Ces champions des champions de la classe dominante sont, depuis l’enfance, emmurés dans l’univers cossu et clos qui les a faits et où ils ont vaincu (car on minore trop les luttes féroces à l’intérieur des groupes dominants).


Endogamie, oui. Juste quelques exemples.


Revel ? Binôme de Macron à l’Élysée sous Hollande, Macron avait voulu l’imposer dircab de Philippe à Matignon.


Mion ? Patron d’Edith Chabre, femme d’Edouard Philippe et parrain d’un de leurs enfants. Aghion ? Commission Attali avec Lemoine et Macron, Aghion qui déclare « à l’époque avec Macron, on passait notre vie ensemble ». Rothschild ? Lemoine, Hannezo y sont ou y sont passés. Financière Macquarie ? Mc Innes, Brimont. Filière Science-Po mondialisée et convertie en Business School sous Richard Descoings, son protégé, Bigorgne, directeur de l’Institut Montaigne, Mion directeur de Science Po, Letta ex premier ministre italien recruté à Science Po par Mion, Pisani-Ferry candidat malheureux contre Mion à la direction de Science Po et avec qui il se réconcilie vite. Entre autres… Sans parler des conjoints eux-mêmes PDG d’un certain nombre des membres de la commission.

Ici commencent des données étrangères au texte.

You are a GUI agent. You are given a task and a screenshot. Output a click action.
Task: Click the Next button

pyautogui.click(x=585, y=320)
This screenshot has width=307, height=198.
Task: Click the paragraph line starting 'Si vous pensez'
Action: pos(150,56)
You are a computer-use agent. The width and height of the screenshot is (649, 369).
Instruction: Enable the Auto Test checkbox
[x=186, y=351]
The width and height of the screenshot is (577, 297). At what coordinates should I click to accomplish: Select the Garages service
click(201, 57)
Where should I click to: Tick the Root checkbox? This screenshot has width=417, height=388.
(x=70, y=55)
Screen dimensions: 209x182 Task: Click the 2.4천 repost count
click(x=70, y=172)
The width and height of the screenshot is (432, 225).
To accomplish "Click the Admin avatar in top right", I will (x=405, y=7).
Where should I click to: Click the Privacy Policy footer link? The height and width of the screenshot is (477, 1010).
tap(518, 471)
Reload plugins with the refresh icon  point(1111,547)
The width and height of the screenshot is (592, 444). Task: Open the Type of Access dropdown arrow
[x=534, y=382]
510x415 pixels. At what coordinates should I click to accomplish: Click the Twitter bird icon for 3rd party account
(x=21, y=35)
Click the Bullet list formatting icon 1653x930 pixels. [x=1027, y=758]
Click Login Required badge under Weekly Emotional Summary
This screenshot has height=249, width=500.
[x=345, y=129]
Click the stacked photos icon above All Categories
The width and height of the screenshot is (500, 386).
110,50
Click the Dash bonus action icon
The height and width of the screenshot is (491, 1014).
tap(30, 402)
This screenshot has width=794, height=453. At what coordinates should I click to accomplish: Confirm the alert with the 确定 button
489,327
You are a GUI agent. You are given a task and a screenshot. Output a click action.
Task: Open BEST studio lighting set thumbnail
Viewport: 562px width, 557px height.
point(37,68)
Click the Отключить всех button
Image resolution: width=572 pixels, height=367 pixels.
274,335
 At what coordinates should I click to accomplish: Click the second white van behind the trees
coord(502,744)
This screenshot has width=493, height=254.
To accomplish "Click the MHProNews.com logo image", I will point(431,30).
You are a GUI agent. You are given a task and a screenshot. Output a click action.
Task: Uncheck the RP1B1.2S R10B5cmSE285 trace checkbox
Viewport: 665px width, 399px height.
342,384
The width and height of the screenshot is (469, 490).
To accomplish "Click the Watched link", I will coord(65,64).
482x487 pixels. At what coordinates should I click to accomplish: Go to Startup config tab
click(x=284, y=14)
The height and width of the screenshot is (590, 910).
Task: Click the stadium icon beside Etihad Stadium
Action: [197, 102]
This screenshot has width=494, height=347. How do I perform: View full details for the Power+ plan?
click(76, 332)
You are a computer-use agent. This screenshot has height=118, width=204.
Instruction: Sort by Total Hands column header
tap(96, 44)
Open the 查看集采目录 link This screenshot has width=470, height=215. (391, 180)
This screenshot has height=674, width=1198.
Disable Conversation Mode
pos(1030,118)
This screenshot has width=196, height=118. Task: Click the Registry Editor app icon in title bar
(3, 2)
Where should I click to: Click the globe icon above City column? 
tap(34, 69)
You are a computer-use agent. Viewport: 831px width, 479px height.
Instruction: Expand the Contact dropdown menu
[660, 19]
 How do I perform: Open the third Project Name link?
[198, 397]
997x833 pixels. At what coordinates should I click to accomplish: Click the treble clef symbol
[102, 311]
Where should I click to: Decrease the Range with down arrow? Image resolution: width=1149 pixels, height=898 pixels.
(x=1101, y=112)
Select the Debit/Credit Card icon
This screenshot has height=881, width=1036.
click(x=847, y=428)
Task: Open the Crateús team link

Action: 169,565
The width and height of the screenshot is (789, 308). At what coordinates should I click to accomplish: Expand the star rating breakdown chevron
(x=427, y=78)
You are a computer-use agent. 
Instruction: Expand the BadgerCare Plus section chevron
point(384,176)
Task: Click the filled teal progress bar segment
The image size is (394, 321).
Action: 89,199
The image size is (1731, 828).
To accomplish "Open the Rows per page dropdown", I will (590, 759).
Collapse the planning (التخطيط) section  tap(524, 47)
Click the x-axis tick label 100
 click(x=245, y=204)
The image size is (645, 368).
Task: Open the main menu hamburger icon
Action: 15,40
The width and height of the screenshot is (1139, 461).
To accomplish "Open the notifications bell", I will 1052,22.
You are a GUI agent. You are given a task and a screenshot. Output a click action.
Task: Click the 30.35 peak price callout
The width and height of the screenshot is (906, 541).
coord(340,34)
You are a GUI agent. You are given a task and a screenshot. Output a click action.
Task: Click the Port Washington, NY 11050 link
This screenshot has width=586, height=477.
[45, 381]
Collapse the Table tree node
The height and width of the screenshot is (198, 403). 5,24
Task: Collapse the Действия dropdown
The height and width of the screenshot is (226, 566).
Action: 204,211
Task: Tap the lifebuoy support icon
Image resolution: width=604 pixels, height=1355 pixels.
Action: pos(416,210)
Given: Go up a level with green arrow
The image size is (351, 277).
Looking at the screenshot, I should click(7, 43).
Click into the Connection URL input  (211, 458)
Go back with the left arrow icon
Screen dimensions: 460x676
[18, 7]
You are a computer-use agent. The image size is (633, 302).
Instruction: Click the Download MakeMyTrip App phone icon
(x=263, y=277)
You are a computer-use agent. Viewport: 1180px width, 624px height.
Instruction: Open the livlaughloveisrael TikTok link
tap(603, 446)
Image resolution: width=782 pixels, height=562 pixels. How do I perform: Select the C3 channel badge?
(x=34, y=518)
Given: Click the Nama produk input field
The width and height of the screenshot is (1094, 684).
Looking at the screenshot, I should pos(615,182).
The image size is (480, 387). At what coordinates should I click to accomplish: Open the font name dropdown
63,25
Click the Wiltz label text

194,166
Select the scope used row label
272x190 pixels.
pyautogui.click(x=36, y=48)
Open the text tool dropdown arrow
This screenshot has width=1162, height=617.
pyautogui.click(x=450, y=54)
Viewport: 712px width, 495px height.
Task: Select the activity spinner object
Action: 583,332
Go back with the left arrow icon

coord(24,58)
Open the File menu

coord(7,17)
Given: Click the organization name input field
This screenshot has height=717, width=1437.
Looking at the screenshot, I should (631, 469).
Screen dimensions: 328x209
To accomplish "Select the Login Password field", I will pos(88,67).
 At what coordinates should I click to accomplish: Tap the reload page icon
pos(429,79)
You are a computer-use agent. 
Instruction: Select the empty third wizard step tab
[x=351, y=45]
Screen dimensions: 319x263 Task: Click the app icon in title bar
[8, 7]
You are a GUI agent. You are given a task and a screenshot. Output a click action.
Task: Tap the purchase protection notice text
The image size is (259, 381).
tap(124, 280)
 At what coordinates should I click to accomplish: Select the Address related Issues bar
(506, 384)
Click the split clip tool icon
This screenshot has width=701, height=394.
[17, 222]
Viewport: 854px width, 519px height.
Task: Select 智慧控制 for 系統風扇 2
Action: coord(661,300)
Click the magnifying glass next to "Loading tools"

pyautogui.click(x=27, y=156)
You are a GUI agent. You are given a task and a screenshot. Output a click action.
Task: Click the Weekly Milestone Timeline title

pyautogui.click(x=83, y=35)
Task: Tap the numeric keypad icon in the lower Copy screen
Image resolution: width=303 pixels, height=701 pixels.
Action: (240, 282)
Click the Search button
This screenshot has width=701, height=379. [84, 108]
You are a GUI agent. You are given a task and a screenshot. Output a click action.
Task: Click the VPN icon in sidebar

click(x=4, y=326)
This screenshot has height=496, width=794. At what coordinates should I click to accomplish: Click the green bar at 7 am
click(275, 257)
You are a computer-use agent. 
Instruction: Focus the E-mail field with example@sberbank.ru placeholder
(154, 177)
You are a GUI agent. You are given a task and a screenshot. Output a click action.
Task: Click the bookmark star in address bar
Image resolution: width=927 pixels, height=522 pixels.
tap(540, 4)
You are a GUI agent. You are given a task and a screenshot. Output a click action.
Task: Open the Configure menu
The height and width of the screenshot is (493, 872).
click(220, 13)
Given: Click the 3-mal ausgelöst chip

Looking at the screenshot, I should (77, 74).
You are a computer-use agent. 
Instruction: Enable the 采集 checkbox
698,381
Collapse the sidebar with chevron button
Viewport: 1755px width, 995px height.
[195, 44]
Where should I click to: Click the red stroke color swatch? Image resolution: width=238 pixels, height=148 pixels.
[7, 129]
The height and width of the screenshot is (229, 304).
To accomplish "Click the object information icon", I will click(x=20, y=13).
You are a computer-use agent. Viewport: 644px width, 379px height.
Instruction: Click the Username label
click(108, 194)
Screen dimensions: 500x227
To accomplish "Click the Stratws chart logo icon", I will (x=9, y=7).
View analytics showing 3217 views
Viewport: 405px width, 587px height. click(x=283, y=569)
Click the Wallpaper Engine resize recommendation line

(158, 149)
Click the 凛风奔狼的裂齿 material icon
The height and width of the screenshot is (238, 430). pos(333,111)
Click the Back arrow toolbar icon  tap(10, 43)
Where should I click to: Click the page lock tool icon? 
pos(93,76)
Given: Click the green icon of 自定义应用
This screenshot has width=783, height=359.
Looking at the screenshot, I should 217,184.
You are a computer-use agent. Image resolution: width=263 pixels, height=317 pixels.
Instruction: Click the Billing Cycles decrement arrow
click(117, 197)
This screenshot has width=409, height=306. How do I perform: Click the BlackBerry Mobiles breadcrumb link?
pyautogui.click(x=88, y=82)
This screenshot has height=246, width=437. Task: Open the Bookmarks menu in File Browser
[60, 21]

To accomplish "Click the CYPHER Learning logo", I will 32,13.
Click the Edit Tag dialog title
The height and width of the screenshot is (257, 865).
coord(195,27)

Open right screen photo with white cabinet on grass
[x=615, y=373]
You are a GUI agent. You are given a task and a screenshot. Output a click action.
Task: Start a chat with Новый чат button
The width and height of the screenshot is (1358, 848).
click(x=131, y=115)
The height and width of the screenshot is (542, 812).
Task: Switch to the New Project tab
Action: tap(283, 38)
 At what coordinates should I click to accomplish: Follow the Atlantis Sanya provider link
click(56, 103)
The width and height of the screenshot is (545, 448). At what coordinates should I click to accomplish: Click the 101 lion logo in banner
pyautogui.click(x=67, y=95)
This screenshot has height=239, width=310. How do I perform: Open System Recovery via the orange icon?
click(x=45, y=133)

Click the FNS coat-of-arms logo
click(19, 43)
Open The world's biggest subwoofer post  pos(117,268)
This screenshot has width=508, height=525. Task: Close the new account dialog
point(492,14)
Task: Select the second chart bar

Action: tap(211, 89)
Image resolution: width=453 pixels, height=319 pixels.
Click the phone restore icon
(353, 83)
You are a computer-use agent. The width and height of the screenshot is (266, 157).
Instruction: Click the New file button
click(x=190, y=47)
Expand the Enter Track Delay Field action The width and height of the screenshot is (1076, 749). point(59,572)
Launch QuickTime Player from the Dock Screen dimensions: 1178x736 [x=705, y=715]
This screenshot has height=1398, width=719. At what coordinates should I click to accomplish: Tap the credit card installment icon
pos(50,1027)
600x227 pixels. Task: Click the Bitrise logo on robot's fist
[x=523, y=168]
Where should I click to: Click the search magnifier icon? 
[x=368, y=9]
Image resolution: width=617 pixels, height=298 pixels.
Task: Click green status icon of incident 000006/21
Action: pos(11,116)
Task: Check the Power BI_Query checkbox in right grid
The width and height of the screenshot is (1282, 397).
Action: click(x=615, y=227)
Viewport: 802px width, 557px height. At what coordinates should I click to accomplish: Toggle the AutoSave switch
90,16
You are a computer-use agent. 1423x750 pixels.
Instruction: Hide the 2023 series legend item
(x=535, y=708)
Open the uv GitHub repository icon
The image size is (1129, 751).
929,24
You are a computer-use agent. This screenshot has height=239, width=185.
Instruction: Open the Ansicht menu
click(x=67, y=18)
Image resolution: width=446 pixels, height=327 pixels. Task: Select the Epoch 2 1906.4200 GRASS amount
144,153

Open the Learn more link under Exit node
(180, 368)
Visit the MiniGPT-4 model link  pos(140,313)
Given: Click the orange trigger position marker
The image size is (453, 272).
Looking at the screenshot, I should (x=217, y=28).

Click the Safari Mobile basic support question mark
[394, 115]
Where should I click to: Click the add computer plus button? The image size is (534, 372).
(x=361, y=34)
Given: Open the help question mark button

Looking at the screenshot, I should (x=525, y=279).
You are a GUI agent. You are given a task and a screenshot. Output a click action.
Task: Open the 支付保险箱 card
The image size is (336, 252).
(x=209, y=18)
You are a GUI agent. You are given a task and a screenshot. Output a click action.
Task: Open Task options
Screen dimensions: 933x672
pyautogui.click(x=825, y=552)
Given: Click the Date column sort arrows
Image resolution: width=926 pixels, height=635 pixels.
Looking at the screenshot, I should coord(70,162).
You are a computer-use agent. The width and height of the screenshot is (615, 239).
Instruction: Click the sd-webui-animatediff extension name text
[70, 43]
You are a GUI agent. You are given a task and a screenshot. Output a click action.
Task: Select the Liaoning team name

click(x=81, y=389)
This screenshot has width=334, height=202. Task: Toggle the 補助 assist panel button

Pour piloter ce programme de « modernisation » de la fonction publique fut installée, en novembre 2017, la Direction interministérielle à la transformation publique (DITP). Avec, placé à sa tête, les deux premières années, Thomas Cazenave (Sciences Po Paris, ENA), inspecteur des finances* passé, à 33 ns, directeur délégué des « ressources humaines » d’Orange France, avant de revenir dans l’État, directeur adjoint du cabinet d’Emmanuel Macron au ministère de l’Économie, puis secrétaire général adjoint de l’Élysée. On lui doit le livre-manifeste L’État en mode start-up, préfacé par E. Macron. Le chapitre sur les « réformes à l’étranger » est écrit par Karim Tadjeddine, un polytechnicien issu du corps des Ponts, passé par le ministère des Finances avant d’être débauché par le cabinet de conseil McKinsey. Il y codirige le département qui s’occupe de « moderniser » les services publics, pour le compte de la DITP.